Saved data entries

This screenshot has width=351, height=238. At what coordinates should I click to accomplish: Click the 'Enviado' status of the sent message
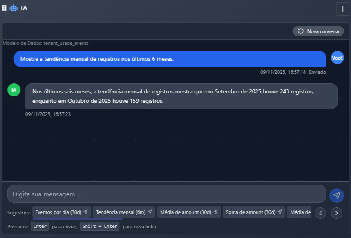pos(317,72)
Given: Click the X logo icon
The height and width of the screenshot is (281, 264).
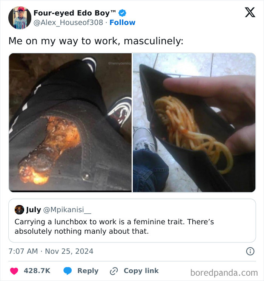Looking at the screenshot, I should point(250,12).
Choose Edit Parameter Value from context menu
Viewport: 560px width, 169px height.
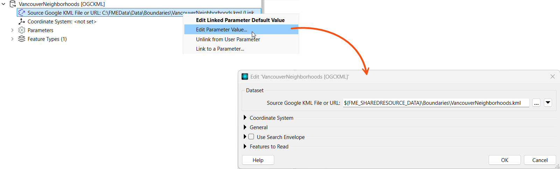[x=221, y=30]
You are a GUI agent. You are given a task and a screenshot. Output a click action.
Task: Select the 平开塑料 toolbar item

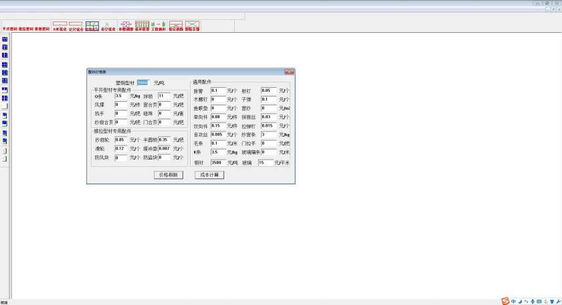point(9,29)
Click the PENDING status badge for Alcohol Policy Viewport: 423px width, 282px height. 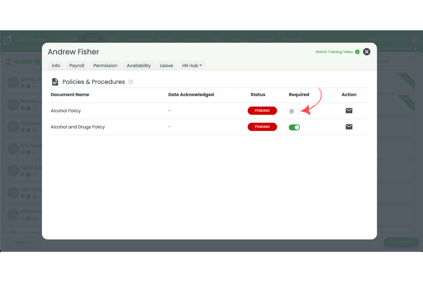coord(262,110)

Task statement >> Extract the records word for word, everything from the start down to the line that contains "[x=221, y=30]". Leave the pictures out of your answer.

Result >>
This screenshot has width=351, height=238. At what coordinates should I click to accomplish: Click the 'Enviado' status of the sent message
pos(317,72)
Given: Click the X logo icon
The height and width of the screenshot is (281, 264).
Looking at the screenshot, I should point(250,12).
Choose Edit Parameter Value from context menu
Viewport: 560px width, 169px height.
[x=221, y=30]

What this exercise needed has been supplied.